*Task statement*
Write out the lines below once more, exactly as they appear. Do not include pictures.

*Provided records*
- - - - - - -
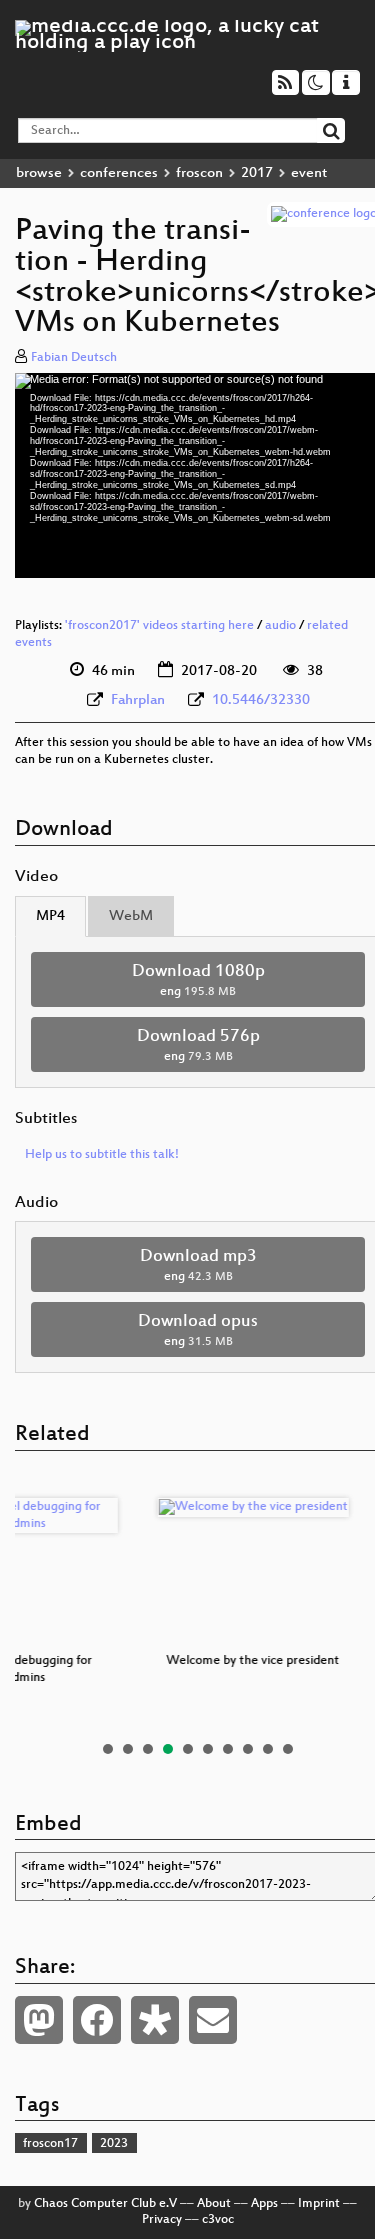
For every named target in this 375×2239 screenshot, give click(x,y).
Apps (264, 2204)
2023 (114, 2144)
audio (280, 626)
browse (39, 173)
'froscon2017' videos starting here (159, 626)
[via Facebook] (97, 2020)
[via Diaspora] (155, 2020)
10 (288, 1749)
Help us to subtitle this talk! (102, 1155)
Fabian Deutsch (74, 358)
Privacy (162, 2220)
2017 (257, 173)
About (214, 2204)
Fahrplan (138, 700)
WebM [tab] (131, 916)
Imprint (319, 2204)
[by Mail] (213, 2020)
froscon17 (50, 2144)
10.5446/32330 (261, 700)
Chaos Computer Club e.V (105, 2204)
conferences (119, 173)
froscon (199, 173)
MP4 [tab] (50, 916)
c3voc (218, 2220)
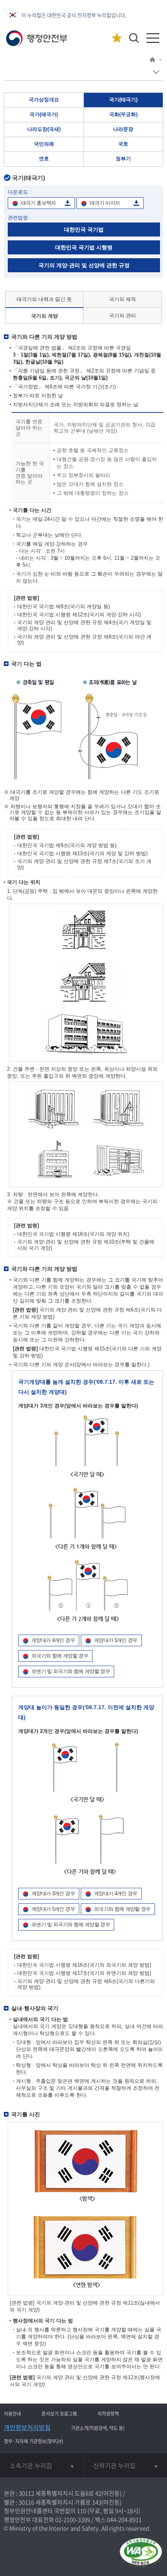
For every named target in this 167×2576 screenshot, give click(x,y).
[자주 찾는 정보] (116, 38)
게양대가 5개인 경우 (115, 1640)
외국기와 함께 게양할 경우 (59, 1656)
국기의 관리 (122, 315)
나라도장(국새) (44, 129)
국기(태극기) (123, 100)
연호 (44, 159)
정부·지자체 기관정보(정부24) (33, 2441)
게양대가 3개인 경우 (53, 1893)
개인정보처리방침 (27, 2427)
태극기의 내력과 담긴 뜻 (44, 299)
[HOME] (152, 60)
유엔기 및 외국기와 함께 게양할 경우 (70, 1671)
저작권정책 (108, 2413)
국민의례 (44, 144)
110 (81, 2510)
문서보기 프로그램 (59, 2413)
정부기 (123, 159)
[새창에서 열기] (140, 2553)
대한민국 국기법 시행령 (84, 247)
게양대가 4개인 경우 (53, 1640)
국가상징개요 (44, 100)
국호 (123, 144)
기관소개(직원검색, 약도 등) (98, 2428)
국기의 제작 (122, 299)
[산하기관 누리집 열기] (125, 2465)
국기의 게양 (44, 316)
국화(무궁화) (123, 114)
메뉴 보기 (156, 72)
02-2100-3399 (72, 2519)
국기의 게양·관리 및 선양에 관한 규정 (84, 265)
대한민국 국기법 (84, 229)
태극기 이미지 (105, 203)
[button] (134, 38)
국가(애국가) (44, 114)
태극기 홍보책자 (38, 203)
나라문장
- - - - - - -
*Expected answer*
For every named target in this 375×2239 screenshot, give click(x,y).
Apps (264, 2204)
2023 (114, 2144)
audio (280, 626)
browse (39, 173)
'froscon2017' videos starting here (159, 626)
[via Facebook] (97, 2020)
[via Diaspora] (155, 2020)
10 (288, 1749)
Help us to subtitle this talk! (102, 1155)
Fabian Deutsch (74, 358)
Privacy (162, 2220)
2017 (257, 173)
About (214, 2204)
Fahrplan (138, 700)
WebM [tab] (131, 916)
Imprint (319, 2204)
[by Mail] (213, 2020)
froscon17 (50, 2144)
10.5446/32330 (261, 700)
Chaos Computer Club e.V (105, 2204)
conferences (119, 173)
froscon (199, 173)
MP4 [tab] (50, 916)
c3voc (218, 2220)
For every named target in this 167×2576 screenshot, give click(x,y).
[자주 찾는 정보] (116, 38)
게양대가 5개인 경우 (115, 1640)
외국기와 함께 게양할 경우 (59, 1656)
국기의 관리 (122, 315)
나라도장(국새) (44, 129)
국기(태극기) (123, 100)
연호 (44, 159)
정부·지자체 기관정보(정부24) (33, 2441)
게양대가 3개인 경우 (53, 1893)
개인정보처리방침 (27, 2427)
태극기의 내력과 담긴 뜻 (44, 299)
[HOME] (152, 60)
유엔기 및 외국기와 함께 게양할 경우 (70, 1671)
저작권정책 (108, 2413)
국민의례 (44, 144)
110 (81, 2510)
문서보기 프로그램 (59, 2413)
정부기 (123, 159)
[새창에서 열기] (140, 2553)
대한민국 국기법 시행령 (84, 247)
게양대가 4개인 경우 (53, 1640)
국가상징개요 (44, 100)
국호 (123, 144)
기관소개(직원검색, 약도 등) (98, 2428)
국기의 제작 (122, 299)
[산하기관 누리집 열기] (125, 2465)
국기의 게양 (44, 316)
국화(무궁화) (123, 114)
메뉴 보기 (156, 72)
02-2100-3399 (72, 2519)
국기의 게양·관리 및 선양에 관한 규정 (84, 265)
대한민국 국기법 (84, 229)
태극기 이미지 (105, 203)
[button] (134, 38)
국가(애국가) (44, 114)
태극기 홍보책자 (38, 203)
나라문장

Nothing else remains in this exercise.